Sotto credit watch con implicazioni negative sono finiti anche i rating di diversi gruppi bancari europei (Deutsche Bank, Commerzbank, Credit Agricole, Bnp Paribas, Societè Generale) ed italiani (Unicredit, Intesa San Paolo, Banca Mps, Unibanca, Bnl, Mediobanca) oltre che quelli di grandi comuni e regioni del vecchio continente tra cui Roma, Parigi, Madrid, Barcellona, Vienna, Bruxelles, Torino e la regione della Baviera.
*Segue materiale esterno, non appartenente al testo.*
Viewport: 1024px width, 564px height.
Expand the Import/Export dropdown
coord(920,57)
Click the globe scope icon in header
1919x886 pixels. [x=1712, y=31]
La decisione, alla cui base vi sarebbero le difficoltà finanziarie, politiche ed economiche riscontrate in Europa, arriva dopo quella identica di tre giorni fa, quando a finire nel mirino dell’agenzia internazionale furono i rating di 15 dei 17 Paesi dell’eurozona, tra cui Francia e Germania, anch’essi gravati da un giudizio negativo e a rischio riduzione.

Il lavoro di osservazione, si legge in una nota, dovrebbe aver termine proprio in coincidenza con la conclusione del vertice e si concentrerà sulla capacità dei Paesi membri dell’eurozona di far fronte al debito dell’Unione se quest’ultima dovesse affrontare un periodo di stress finanziario.

La notizia ha provocato la replica critica del commissario Ue agli affari economici, Olli Rehn, secondo cui il rating dell’Unione Europea dovrebbe essere valutato indipendentemente da quello dei Paesi membri e secondo le risorse dell’Istituzione.